The University of New Orleans basketball T-shirts are still on display and for sale at Big Bill’s New York Pizza in Littleton.
“Big Bill” is Bill Ficke, the longtime Denver-area resident and former Nuggets assistant coach with the heart the size of his native New York.
The other day, Ficke sent a check for more than $10,000 to a UNO foundation, representing some of the proceeds from his restaurant’s annual salute to the victims and heroes of Sept. 11, 2001. One day a year at Big Bill’s, all food is free and buckets and hats are passed for charitable contributions.
This year, the money went to the Tennyson Center for Children and to the Hurricane Katrina relief effort. Part went to support the relocation and the survival of the UNO basketball program, coached by former Nuggets guard Monte Towe. Towe was Mutt to David Thompson’s Jeff, both at North Carolina State and then with the Nuggets.
And now Towe is grateful – grateful to those who stepped up to give aid to the program with money, equipment, shoes and clothes. He was reluctant to begin listing names, because he didn’t want to leave anyone out, but mentioned Ficke, businessmen Dana and David Pump of Los Angeles, Adidas, a handful of his former pro and college teammates and players, plus many NBA franchises and players.
“It could have devastated our program,” Towe said Sunday. “I don’t think it’s going to. I’ve got players who don’t have homes to go back to. I’ve got coaches who don’t have homes to go back to.
“But right now, because of people like Bill Ficke and others around the country who have helped us, we’ve still got a basketball team and we’re going to have a season.”
The Privateers have been living and attending classes at the University of Texas-Tyler since the aftermath of Katrina, and they hope to be on their own campus in time for a Dec. 31 game against Tulane – and before their Jan. 5 opener in Sun Belt Conference play, coincidentally at the University of Denver.
When the hurricane threatened, Towe and his wife, P.D., were on a family trip to their other home in St. Augustine, Fla., and their plan was to go from there to Raleigh, N.C., to attend a fundraiser for a basketball scholarship named after former North Carolina State coach Norm Sloan.
“I got on the phone with my coaches and told them to get the kids out of there,” Towe said. “We had started classes Aug. 22. Our evacuation wasn’t perfect because a couple of kids chose to stay and ride it out. But the rest got out, some of them to go to the home of a player’s family in Mississippi.”
Towe’s home near Lake Pontchartrain was heavily damaged by 2 feet of water, but he said he believes insurance will cover much of the loss.
It took more than a week for arrangements to be made to relocate the players to UT-Tyler, about 435 miles from New Orleans. All 13 decided to go and made it to Tyler. There, though the NCAA had said it would be lenient about academic standards for programs forced to relocate, the Privateers enrolled in classes. They started practicing Saturday.

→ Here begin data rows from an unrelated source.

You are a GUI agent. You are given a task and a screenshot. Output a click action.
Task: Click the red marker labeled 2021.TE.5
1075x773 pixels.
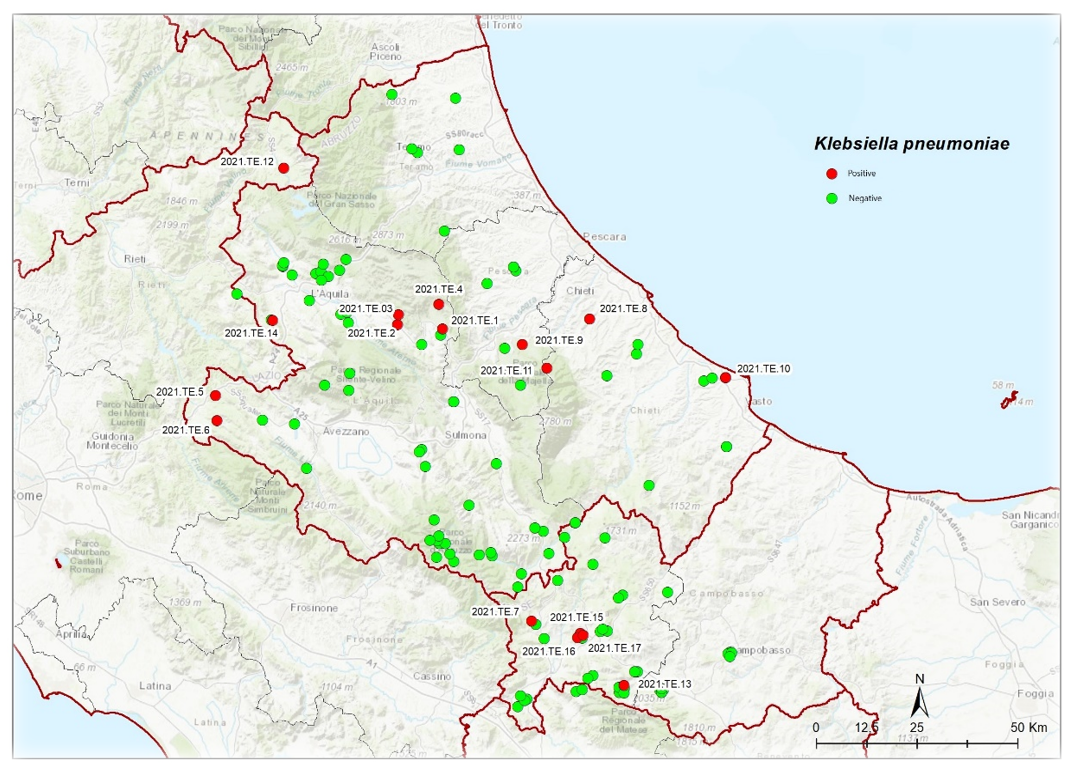215,395
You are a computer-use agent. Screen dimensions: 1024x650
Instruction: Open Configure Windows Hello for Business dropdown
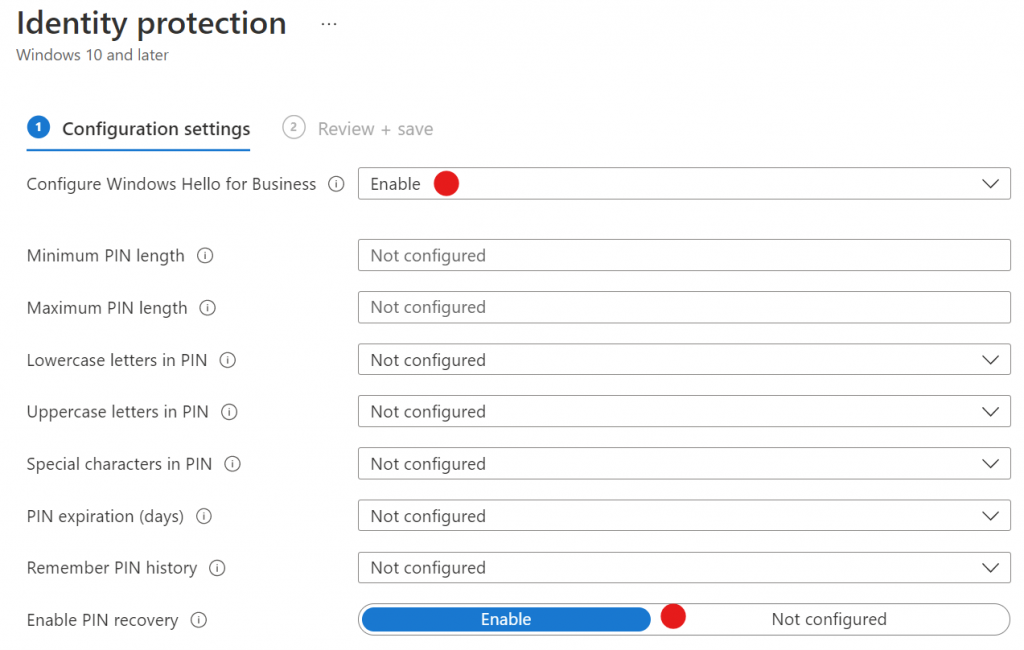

“People have been unbelievable,” Towe said. “We didn’t have any practice gear when we showed up. No practice shoes. Nothing. I still had kids in the first week of classes at Tyler who didn’t have anything but slippers because they left their apartments thinking they were going to be able to come back. But here it is, 45 days later, and they haven’t been able to get back to their apartments to see if they have anything there because the campus is off limits.”
Towe said he and the players talk “every day about how lucky we are to be together, that we have something to do and we have each other. You read every day about how 50,000 homes are gone, about how people might not come back, and jobs are gone. We’re blessed.”
Column update
On July 27, I wrote about former Longmont Daily Times-Call reporter Bruce Plasket’s battle to get his book about the embattled University of Colorado football program published following publisher Prentice Hall’s decision to back out of the project. I spoke with Plasket over the weekend, and he reports that he is self-publishing the book and that the plan is to have it available for purchase within the next few weeks.
He has slightly modified the title, which now is, “Buffaloed: How Race, Gender, and Media Bias Fueled a Season of Scandal.”